Le pari désespéré de l’Arabie Saoudite, par Alastair Crooke


Source : Alastair Crooke, Consortium News, 10-11-2017
Furieux de sa défaite en Syrie, le Prince héritier d’Arabie saoudite joue à nouveau, arrête ses rivaux intérieurs et provoque une crise politique au Liban, mais manque peut-être de jetons géopolitiques pour décrocher son pari, selon l’ex-diplomate britannique Alastair Crooke.
C’est l’éternelle tentation. La guerre syrienne touche à sa fin et les pertes subies par ceux qui avaient parié sur les perdants – tout à coup sous le feu des projecteurs – deviennent un embarras aigü et public. La tentation est de balayer les pertes et de faire un dernier pari sur une bravade : le « héros » viril risque sa maison et ses biens sur un dernier tour de roue. L’assistance se tient dans un silence affreux, guettant le ralentissement de la roue, la boule avançant fente après fente jusqu’à ce qu’elle se pose, que ce soit sur le noir ou sur le rouge sang de la tragédie.

Le président Donald Trump et la première dame Melania Trump rejoignent le roi saoudien Salman et le président égyptien Abdel Fattah Al Sisi, le 21 mai 2017, pour participer à l’ouverture inaugurale du Centre mondial de lutte contre l’idéologie extrémiste. (Photo officielle de la Maison Blanche par Shealah Craighead)

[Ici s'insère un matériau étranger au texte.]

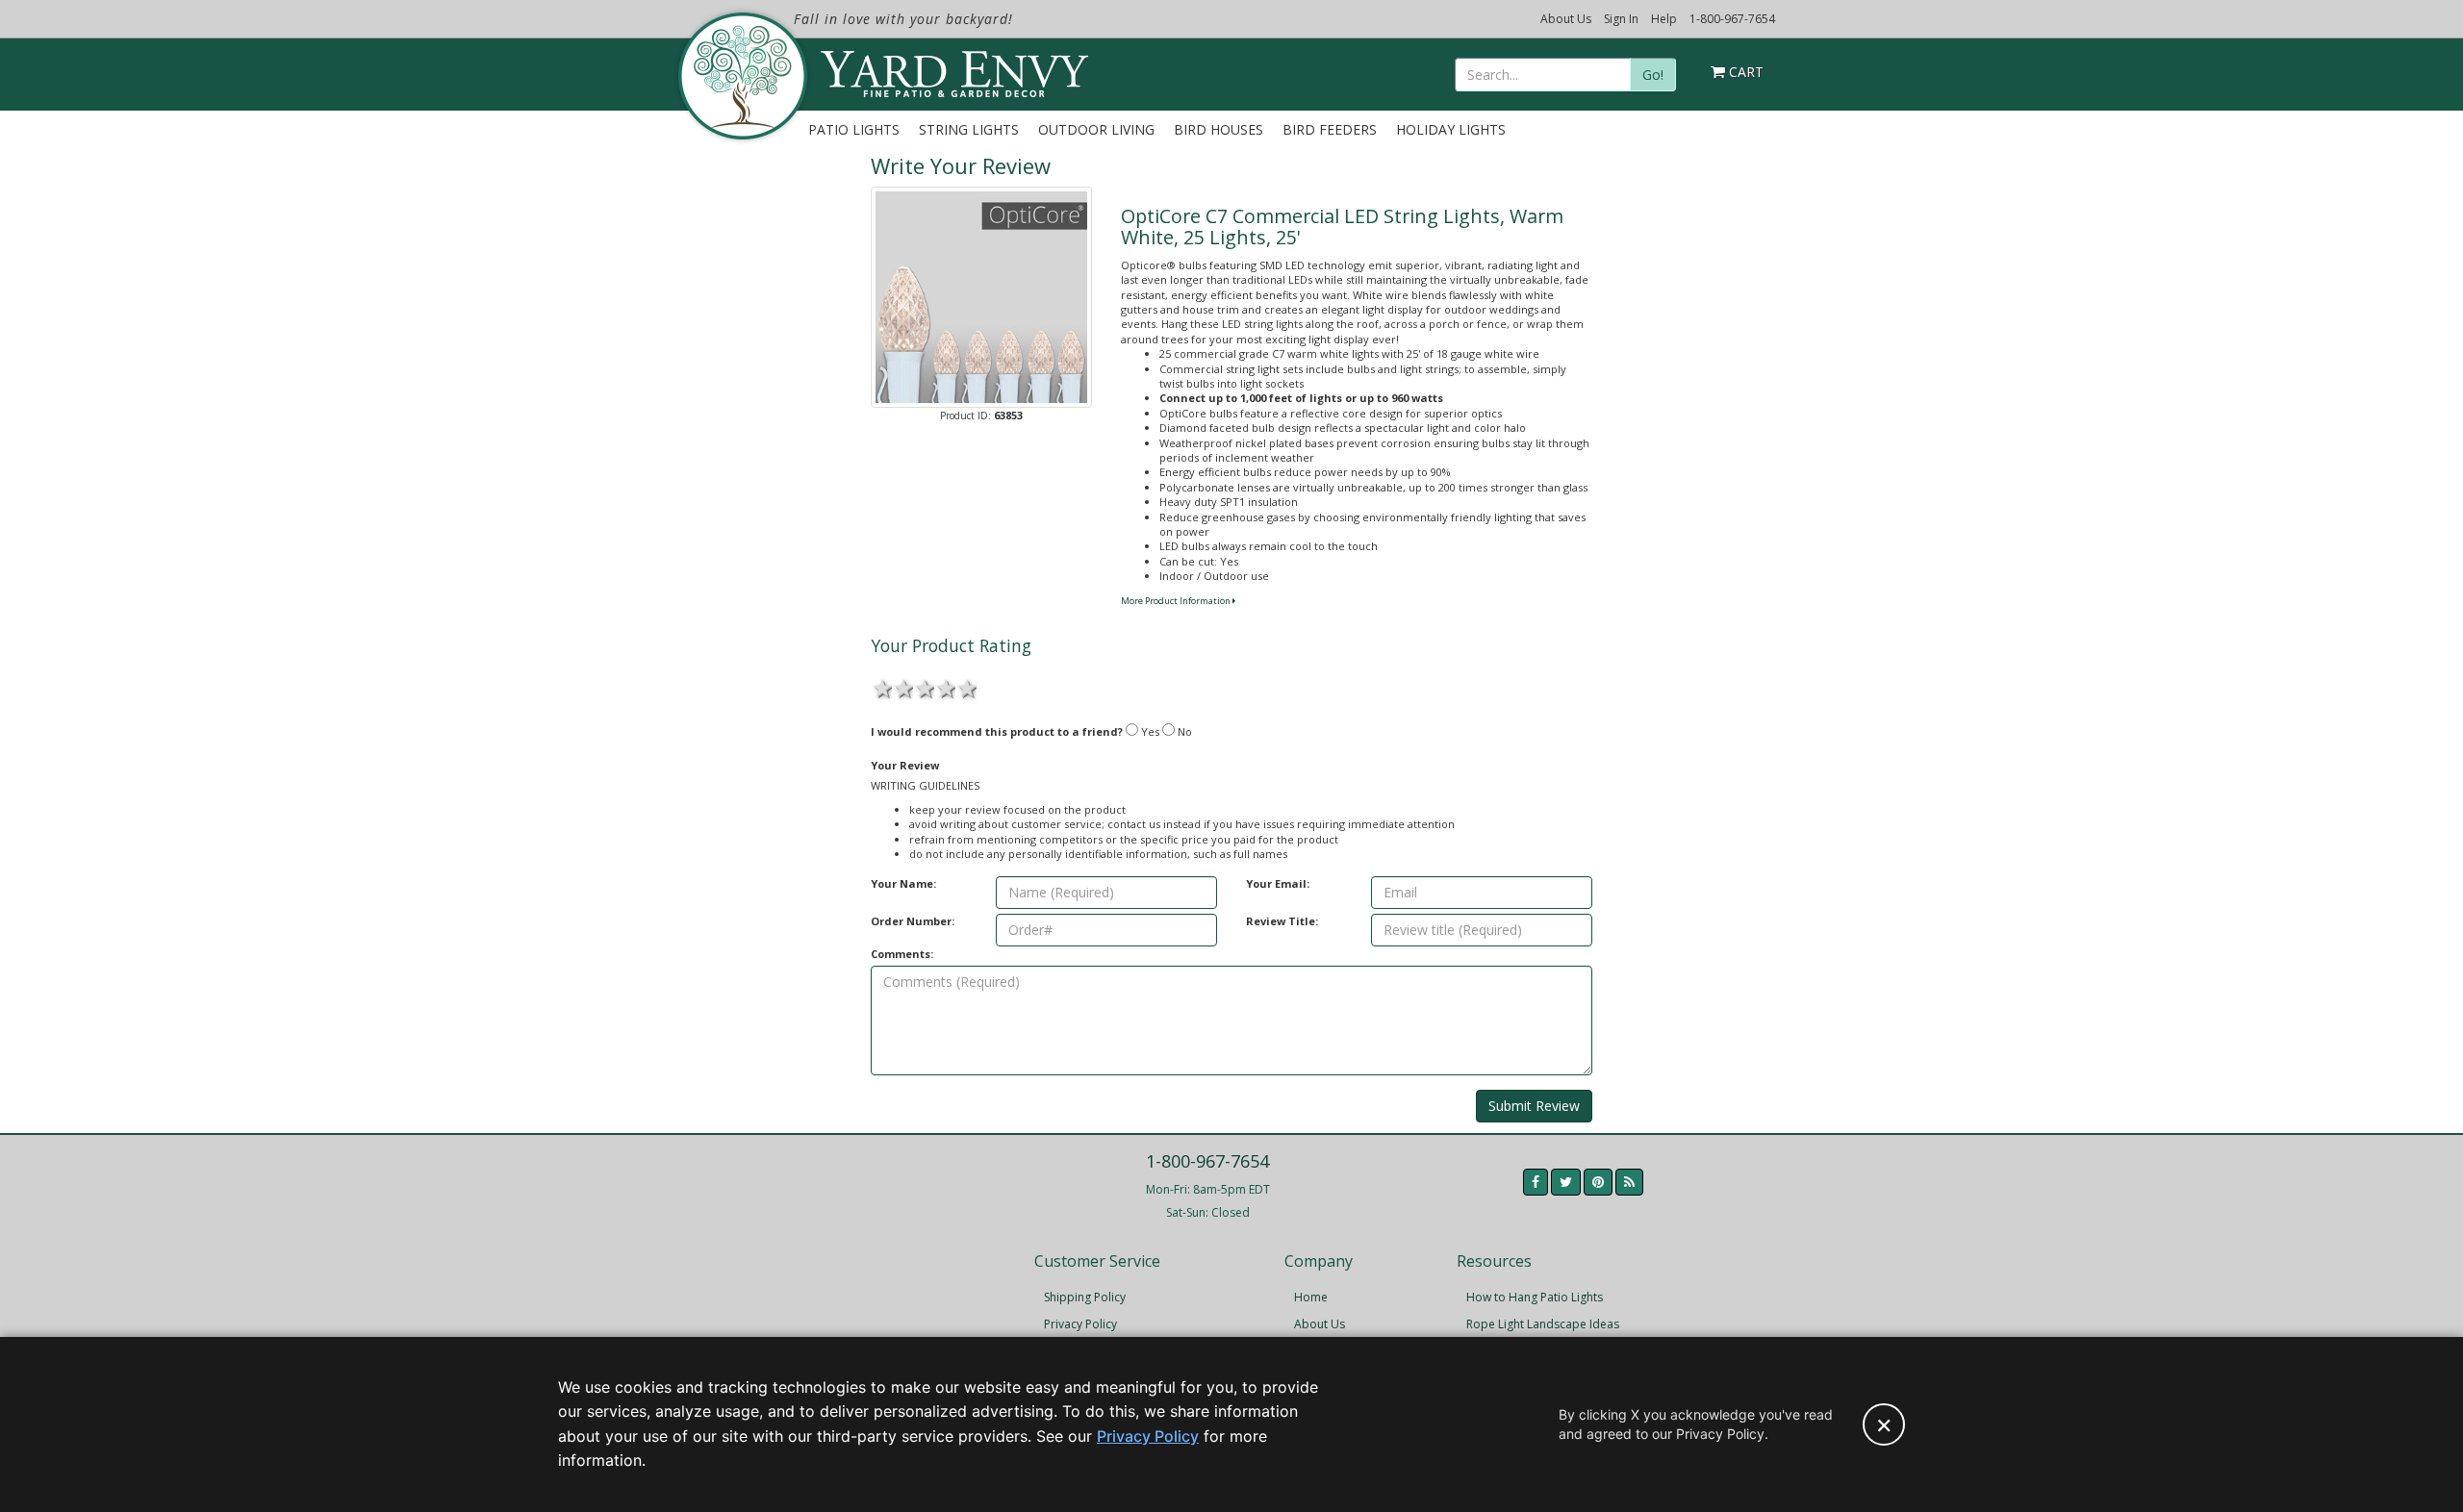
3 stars (923, 686)
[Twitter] (1566, 1182)
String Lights (969, 129)
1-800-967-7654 (1732, 19)
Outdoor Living (1096, 129)
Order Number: (912, 921)
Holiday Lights (1451, 129)
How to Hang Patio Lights (1534, 1297)
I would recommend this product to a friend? (997, 731)
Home (1311, 1297)
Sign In (1621, 19)
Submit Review (1534, 1105)
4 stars (944, 686)
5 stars (966, 686)
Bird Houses (1218, 129)
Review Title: (1282, 921)
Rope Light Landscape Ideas (1542, 1324)
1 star (881, 686)
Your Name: (903, 883)
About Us (1565, 19)
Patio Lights (854, 129)
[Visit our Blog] (1629, 1182)
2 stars (902, 686)
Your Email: (1277, 883)
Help (1664, 19)
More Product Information (1176, 600)
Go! (1652, 74)
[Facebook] (1535, 1182)
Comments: (902, 953)
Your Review (905, 765)
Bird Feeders (1329, 129)
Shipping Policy (1085, 1297)
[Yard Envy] (741, 76)
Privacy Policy (1080, 1324)
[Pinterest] (1598, 1182)
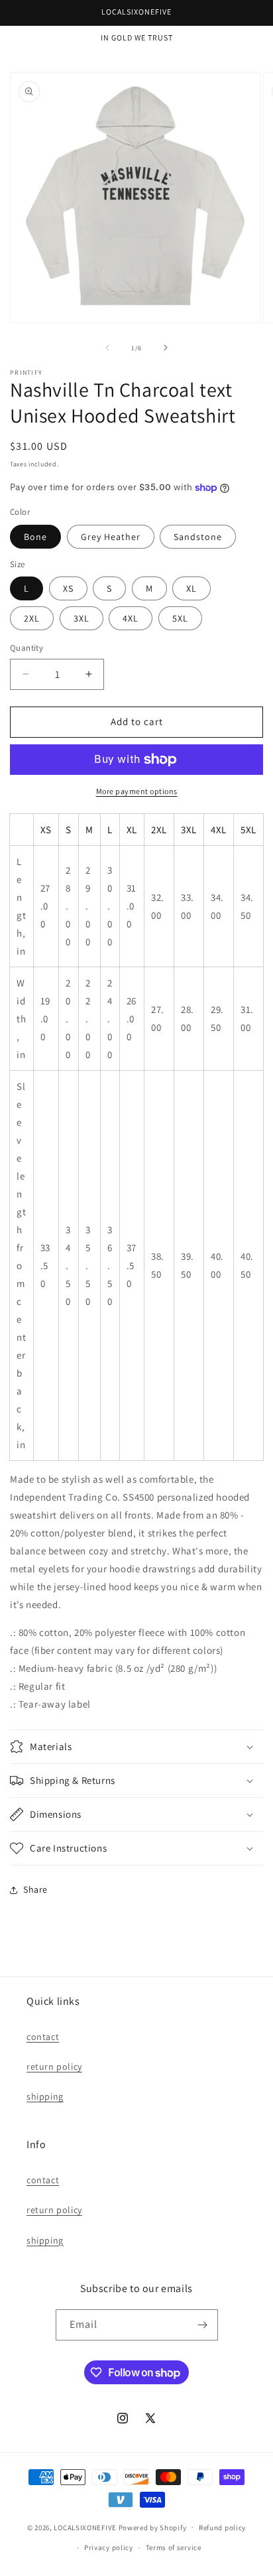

Pas seulement dans les romans, mais dans la vie aussi. Le prince héritier saoudien Mohammed ben Salmane (MbS) a tout misé sur le noir avec ses « amis » – le beau-fils du président Trump, Jared Kushner, le prince héritier d’Abu Dhabi, Mohammed ben Zayed (MbZ) et Trump lui-même. Trump, dans sa vie professionnelle, a une fois ou deux misé son avenir à la roulette. Lui aussi a joué et succombé à l’euphorie.
Et dans l’ombre, dans les coulisses, se trouve le Premier ministre israélien Bibi Netanyahou. L’idée d’aller au casino était la sienne, en premier lieu. Si le héros tombe sur le noir, il partagera la joie, mais s’il est rouge… peu importe : Bibi n’a pas perdu sa maison.
Soyons clairs, MbS rompt toutes les chaînes qui maintiennent le royaume saoudien uni et intact. L’Arabie Saoudite n’est pas seulement une affaire de famille : c’est aussi une confédération de tribus. Leurs intérêts divers ont été pris en charge, primordialement, à travers la composition de la Garde nationale, et de son parrainage. Cette dernière ne reflète plus désormais les diverses appartenances tribales du royaume, mais les intérêts sécuritaires d’un homme qui s’en est emparé.
Idem pour les différentes branches cadettes de la famille al-Saoud : le partage précis des gains entre les nombreux demandeurs de la famille est terminé. Un homme débarrasse la table des dernières mises de chacun. Il a coupé les fils reliant la Cour à l’élite des affaires saoudiennes – et est aussi en train de couper lentement ceux de l’establishment religieux wahhabite. Ils ont été effectivement expulsés du partenariat, qu’ils ont fondé conjointement avec Ibn Saud, le premier monarque de l’Arabie Saoudite qui a régné pendant la première moitié du siècle dernier, également connu sous le nom du roi Abdul Aziz. En bref, personne d’autre que MbS n’a encore une part dans cette entreprise – et personne, semble-t-il, n’a ni droit, ni compensation.
Pourquoi ? Parce que MbS voit les dirigeants politiques saoudiens et les religieux du monde arabe glisser comme du sable entre les doigts du roi, et il ne peut supporter l’idée que l’Iran (et les chiites méprisés) pourrait être l’héritier.
Transformer l’Arabie Saoudite
L’Arabie Saoudite, par conséquent, doit être transformée d’un royaume somnolent et en déclin, en un instrument pour émousser le pouvoir iranien. Cela résonne naturellement avec un président américain qui semble de plus en plus préoccupé de réaffirmer le prestige, la dissuasion et le pouvoir des États-Unis dans le monde (plutôt que d’adhérer au récit non-interventionniste de sa campagne). Lors de la conférence de The American Conservative à Washington la semaine dernière, le spécialiste politique Robert Merry, fervent réaliste et auteur prolifique, a déploré : « Il n’y a pas de réalisme et de retenue dans la politique étrangère américaine à l’époque Trump ».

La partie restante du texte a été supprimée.